Mata ini langsung berbinar melihat tamiya yang silih berganti berjalan di jalurnya. Sesekali terlihat raut kesal saat ada tamiya yang malah ke luar dari jalurnya.
Anak-anak zaman sekarang sepertinya tidak mengalami kegiatan ngabuburit yang menyenangkan seperti itu. Melihat keponakan sendiri saja lebih asyik menatap layar ponsel sembari main game online.
Sudah 26 tahun menjalankan tradisi ngabuburit, saya tersadar bahwa ternyata lokasi favorit ngabuburit saya justru adalah Kampus. Mulanya saya berpikir bahwa ngabuburit di masa kecil adalah momentum paling berkesan selama Ramadan. Namun ternyata, kegiatan di kampus lebih menyenangkan! Mungkin karena sudah diimbangi dengan pola pikir yang lebih dewasa. Membuat saya tersadar bahwa ngabuburit tak boleh hanya kegiatan asal saja.

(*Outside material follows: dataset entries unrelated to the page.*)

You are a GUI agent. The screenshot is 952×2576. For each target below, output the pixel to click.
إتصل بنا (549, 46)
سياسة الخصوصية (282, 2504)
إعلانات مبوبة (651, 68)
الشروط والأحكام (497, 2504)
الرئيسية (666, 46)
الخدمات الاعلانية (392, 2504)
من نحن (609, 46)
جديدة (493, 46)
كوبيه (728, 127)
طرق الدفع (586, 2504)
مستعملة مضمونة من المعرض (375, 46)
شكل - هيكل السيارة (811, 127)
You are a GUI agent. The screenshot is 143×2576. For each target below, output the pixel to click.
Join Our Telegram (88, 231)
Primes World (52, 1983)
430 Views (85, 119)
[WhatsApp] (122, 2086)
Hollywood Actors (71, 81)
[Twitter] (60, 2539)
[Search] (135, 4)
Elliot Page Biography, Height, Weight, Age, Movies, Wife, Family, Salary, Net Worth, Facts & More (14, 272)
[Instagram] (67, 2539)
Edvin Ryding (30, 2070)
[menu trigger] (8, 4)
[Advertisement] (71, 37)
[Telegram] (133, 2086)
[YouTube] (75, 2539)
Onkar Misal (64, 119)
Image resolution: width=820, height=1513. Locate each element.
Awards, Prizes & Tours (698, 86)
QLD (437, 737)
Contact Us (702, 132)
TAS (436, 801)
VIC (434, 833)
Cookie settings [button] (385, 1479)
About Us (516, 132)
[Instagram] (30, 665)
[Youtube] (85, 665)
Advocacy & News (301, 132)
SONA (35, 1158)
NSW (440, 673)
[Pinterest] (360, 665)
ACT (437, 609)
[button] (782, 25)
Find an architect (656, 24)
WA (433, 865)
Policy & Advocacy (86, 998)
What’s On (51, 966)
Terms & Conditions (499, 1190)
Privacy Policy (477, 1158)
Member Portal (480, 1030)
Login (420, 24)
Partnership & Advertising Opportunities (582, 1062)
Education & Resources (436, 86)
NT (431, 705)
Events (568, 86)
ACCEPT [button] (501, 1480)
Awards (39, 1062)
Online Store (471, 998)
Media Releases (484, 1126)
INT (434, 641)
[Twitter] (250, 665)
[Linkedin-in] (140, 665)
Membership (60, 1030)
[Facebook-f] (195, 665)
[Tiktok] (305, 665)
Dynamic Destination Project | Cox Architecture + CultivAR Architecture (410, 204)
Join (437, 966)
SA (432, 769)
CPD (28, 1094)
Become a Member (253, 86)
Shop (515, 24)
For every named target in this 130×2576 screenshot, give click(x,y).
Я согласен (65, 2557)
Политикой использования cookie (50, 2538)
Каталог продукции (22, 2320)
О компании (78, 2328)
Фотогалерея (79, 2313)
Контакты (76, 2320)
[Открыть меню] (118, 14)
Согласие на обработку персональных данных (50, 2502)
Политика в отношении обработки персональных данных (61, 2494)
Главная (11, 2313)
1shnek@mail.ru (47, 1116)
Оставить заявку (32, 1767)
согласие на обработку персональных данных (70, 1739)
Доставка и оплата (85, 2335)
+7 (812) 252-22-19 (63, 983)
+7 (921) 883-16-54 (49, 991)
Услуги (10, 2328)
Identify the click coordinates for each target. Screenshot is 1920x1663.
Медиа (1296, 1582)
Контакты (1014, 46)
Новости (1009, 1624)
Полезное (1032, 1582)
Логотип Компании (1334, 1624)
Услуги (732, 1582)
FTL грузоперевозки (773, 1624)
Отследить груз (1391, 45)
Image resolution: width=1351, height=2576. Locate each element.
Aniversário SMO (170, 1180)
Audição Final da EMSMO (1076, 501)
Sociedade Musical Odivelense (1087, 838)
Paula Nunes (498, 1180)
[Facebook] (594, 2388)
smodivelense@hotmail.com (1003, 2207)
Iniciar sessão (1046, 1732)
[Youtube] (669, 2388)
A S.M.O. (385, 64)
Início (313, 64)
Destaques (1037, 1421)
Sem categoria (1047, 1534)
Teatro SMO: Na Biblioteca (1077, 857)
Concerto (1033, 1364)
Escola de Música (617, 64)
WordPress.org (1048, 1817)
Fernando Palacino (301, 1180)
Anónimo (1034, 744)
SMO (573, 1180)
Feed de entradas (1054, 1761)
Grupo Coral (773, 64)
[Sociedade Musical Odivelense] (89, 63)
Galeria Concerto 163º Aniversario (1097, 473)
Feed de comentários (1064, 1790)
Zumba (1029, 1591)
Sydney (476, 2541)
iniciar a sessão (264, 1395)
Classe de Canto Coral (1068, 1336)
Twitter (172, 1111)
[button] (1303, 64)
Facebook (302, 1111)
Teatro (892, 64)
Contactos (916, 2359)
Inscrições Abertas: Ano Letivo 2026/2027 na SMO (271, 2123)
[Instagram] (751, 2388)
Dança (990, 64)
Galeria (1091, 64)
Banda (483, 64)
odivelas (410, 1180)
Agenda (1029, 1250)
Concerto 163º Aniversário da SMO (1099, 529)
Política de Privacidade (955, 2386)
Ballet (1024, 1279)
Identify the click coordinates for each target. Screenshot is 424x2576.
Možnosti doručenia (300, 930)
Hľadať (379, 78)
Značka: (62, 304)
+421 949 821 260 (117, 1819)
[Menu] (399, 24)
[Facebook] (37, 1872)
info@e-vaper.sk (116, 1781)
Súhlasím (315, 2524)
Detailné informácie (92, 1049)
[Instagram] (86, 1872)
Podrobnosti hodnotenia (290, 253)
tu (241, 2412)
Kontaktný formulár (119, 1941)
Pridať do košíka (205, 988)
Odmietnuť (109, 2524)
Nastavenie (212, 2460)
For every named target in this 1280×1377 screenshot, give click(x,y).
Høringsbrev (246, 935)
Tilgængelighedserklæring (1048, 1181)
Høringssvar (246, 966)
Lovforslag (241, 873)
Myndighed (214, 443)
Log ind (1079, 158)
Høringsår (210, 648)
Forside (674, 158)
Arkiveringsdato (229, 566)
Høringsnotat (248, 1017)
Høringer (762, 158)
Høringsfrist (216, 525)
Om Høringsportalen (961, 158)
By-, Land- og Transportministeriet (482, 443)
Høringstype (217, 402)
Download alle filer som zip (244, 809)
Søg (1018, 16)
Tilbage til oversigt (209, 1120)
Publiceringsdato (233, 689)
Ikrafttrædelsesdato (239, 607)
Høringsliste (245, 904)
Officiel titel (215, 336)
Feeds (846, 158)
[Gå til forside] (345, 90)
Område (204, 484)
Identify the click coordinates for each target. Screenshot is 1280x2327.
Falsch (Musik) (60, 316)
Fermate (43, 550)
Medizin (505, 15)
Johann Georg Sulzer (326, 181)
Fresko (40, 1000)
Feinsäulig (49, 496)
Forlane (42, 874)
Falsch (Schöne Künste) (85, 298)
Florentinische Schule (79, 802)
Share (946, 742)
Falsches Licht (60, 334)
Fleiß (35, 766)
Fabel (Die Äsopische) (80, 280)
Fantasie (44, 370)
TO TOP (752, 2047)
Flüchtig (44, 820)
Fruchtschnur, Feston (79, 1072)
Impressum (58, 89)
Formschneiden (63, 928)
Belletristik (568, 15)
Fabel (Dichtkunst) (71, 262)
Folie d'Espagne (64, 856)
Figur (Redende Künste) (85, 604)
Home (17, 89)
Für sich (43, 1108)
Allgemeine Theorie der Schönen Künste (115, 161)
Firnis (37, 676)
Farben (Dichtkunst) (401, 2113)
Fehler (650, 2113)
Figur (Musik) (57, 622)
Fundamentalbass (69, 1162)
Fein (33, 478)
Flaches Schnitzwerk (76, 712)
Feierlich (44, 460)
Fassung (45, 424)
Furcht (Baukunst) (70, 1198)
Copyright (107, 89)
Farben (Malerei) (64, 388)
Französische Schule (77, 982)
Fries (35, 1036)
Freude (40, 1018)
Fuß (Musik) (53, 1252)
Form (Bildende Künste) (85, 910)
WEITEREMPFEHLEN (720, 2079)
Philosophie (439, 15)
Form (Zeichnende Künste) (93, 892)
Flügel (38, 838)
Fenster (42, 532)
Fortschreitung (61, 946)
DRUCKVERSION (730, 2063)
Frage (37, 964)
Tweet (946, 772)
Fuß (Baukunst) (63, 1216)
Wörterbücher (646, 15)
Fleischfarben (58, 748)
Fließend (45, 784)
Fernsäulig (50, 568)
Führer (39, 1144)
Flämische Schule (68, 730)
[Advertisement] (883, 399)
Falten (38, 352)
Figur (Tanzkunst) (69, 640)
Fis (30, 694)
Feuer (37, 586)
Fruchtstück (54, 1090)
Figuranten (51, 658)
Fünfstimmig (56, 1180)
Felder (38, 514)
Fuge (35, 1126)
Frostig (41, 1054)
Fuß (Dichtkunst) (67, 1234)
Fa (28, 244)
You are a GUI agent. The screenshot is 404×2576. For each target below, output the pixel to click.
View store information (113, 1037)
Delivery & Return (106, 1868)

Pikiran ini muncul ketika tidak sengaja melihat sebuah foto lama yang ada di galeri ponsel. Tepatnya pada tahun 2015, 2016, 2017, dan tahun 2019. Masa-masa saat menempuh kuliah S1 di universitas negeri yang ada di Priangan Timur.
Selama empat tahun berstatus mahasiswa, saya tersadar bahwa selama empat tahun pula saya menjalankan tradisi ngabuburit di tanah rantau. Jauh dari orang tua kadang membuat merasa sepi bahkan jadi galau sendiri.
Rasa sepi itu terpatahkan dengan mengisi waktu ngabuburit dengan kegiatan positif yang menyenangkan sekaligus bermanfaat. Senasib hidup sendirian di tanah perantauan, membuat mahasiswa berkumpul di Kampus.
Mulanya hanya kegiatan kumpul-kumpul di selasar Gedung Rektorat untuk membahas isu-isu terkini. Lambat laun, kami yang tergabung dalam Unit Kegiatan Mahasiswa Pers Mahasiswa (UKM Persma) ingin membuat kegiatan yang bermanfaat dan berdampak bagi seluruh warga yang ada di Kampus.
Biasanya selama bulan Ramadan, jalanan akan ramai dipenuhi mahasiswa yang menggunakan jas almamater kampusnya ataupun jas organisasi eksternalnya. Mulai dari bagi-bagi takjil, sampai membawa kotak untuk membuka donasi bagi anak yatim.
UKM kami pun turut dalam kegiatan itu. Namun ada di satu titik yang membuat kami tersadar bahwa terlalu banyak komunitas atau organisasi yang melakukan hal serupa. Membuat beberapa pengendara jalanan mengeluh, ataupun para pemilik toko yang tidak senang dengan kehadiran mahasiswa yang meminta sumbangan.
Alhasil, salah satu senior menjadikan kegiatan tahunan yang rutin UKM Persma jalankan menjadi salah satu agenda di bulan Ramadan. Agenda tersebut biasa kami sebut Buku Lapak. Kami mengumpulkan buku-buku anggota yang dapat dipinjamkan pada kegiatan tersebut.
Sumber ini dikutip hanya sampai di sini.